Heinz Field is 12 years old. It's still in great shape, even if its playing surface never was. The Steelers have a waiting list for season tickets that stretches as far as the eye can see. But the stadium's capacity is just 65,500, one of the smallest in the NFL. So the Steelers would like to add another 3,000 seats. And, like most other corporate welfare recipients NFL teams, they want the public to pick up most of the tab.
The Steelers have designated the seating expansion as a capital improvement, which sounds a lot more palatable than saying "easy additional revenue stream" when you're angling for space at the public trough. The Steelers claim a clause in their lease with Heinz Field's owner, the city-county Sports and Exhibition Authority (SEA), requires the authority (read: the same public that paid for most of the stadium's construction) to pay for two-thirds of any "designated expansion" of up to 10,000 additional seats. The estimated tab for the SEA's share: $20 million. (And the seating expansion is only part of a larger, $40 million upgrade the Steelers want that includes a new scoreboard.)
The SEA's position is that the seating expansion is a "modification" rather than a capital improvement. According to the SEA's reading of the lease, per the Pittsburgh Post-Gazette, for any changes to be capital improvements, they must be installed in at least half of all NFL stadiums, with government funding accounting for up to a quarter of the cost. The SEA thus wants the Steelers to foot the bill themselves.

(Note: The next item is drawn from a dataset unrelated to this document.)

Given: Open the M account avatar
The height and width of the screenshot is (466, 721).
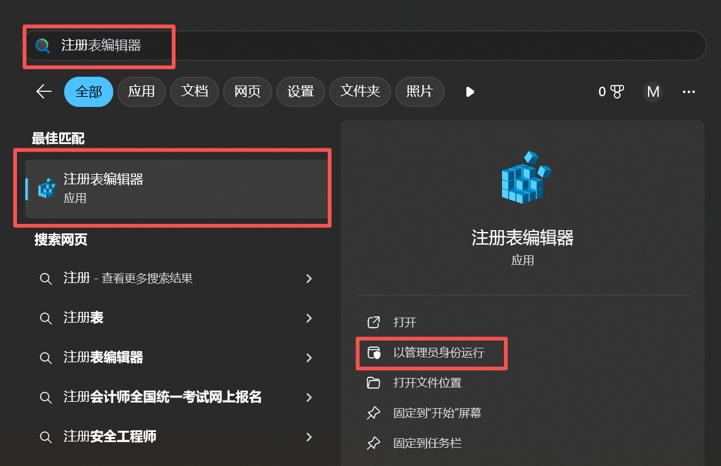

The Pittsburgh Tribune-Review says the Steelers' lawyer claims the SEA's position is a "smokescreen" because the SEA doesn't have the money to cover its share. Which appears to be true: The SEA's executive director told the Trib the authority has just $4 million in capital reserves.
The Steelers and the SEA had an agreement in place to fund the expansion by passing the cost on to those who attend games. The plan called for raising an existing surcharge on ticket prices in addition to implementing a parking surcharge. When the deal fell through, the Steelers took the SEA to court. There was a hearing today in front of a county judge—who happens to be a Steelers season-ticket holder, natch—and a ruling is expected within a week.

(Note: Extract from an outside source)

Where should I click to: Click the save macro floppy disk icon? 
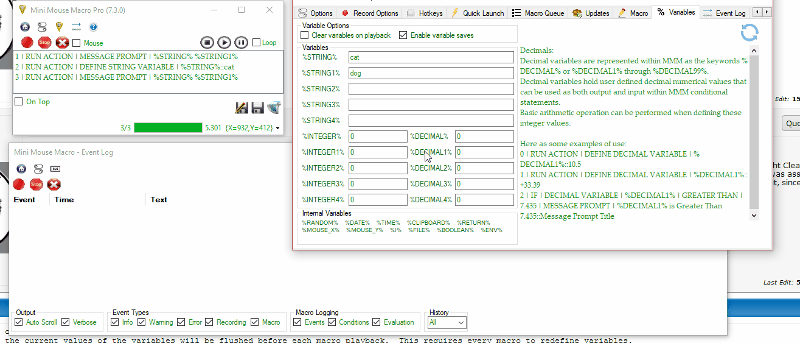[257, 108]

Mark Hart, the Steelers' director of planning and development, stressed to the Trib that the hearing was vital because the Steelers are really the ones being civic-minded here:
“If this matter is not resolved in the near future, another year of increased fan attendance and increased tax revenue will be lost.”

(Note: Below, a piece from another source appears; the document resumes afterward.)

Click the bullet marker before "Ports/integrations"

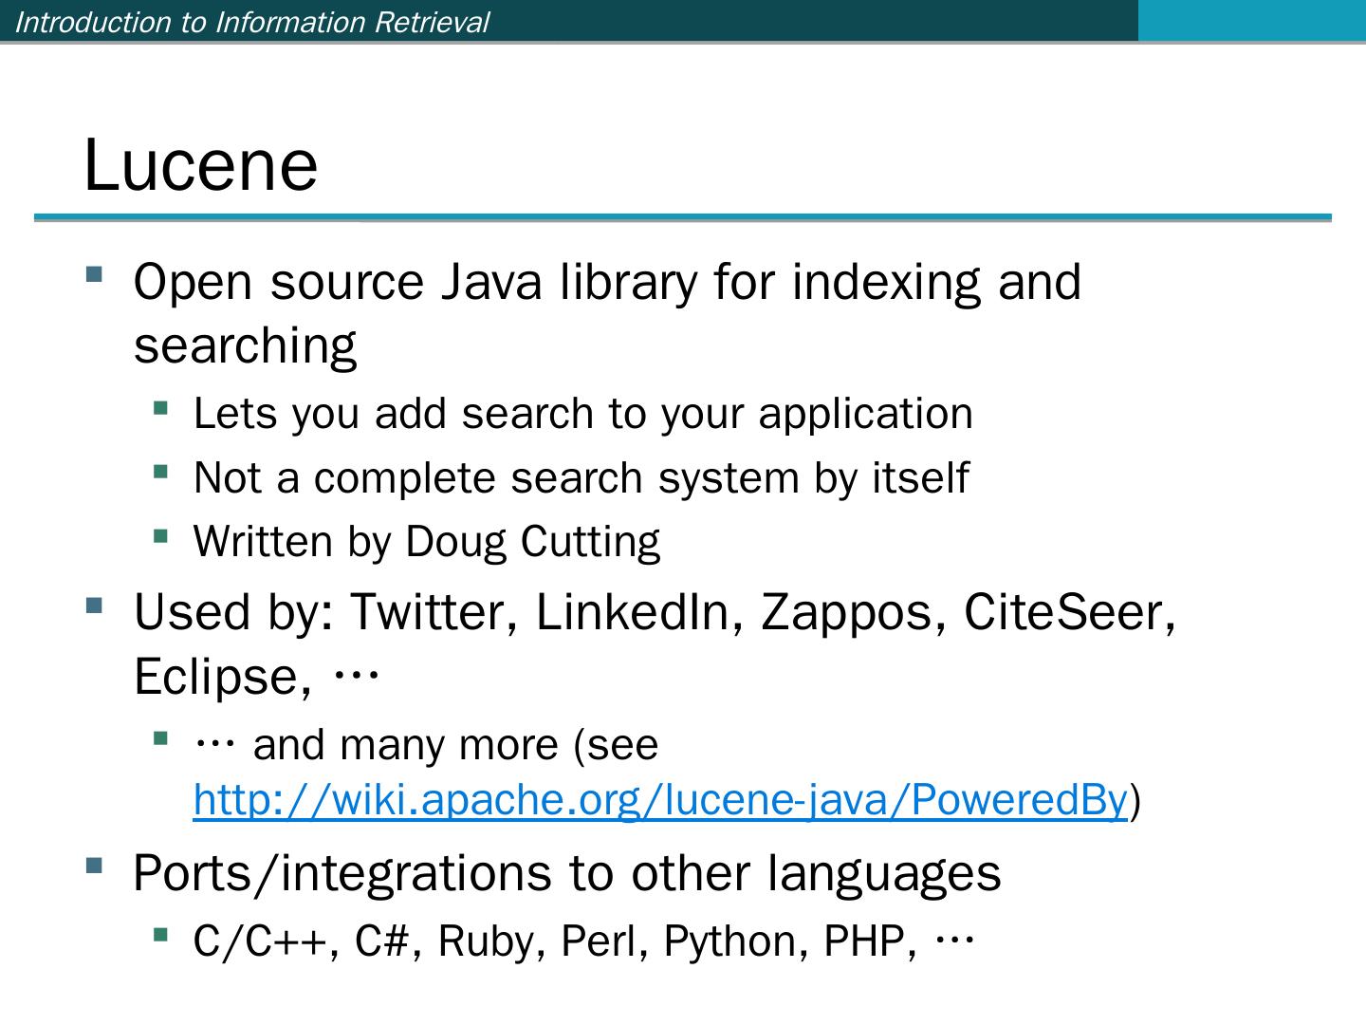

That "increased tax revenue" won't come close to paying for the cost of the expansion. But that's the point. Hart's comment is a variation of the same theme we've seen play out lately in NFL cities like Miami, Oakland, Buffalo, St. Louis, and Charlotte. It's what teams always say whenever they pass the hat for their profitable playgrounds: Fuck you, pay me. Because you need us a lot more than we need you.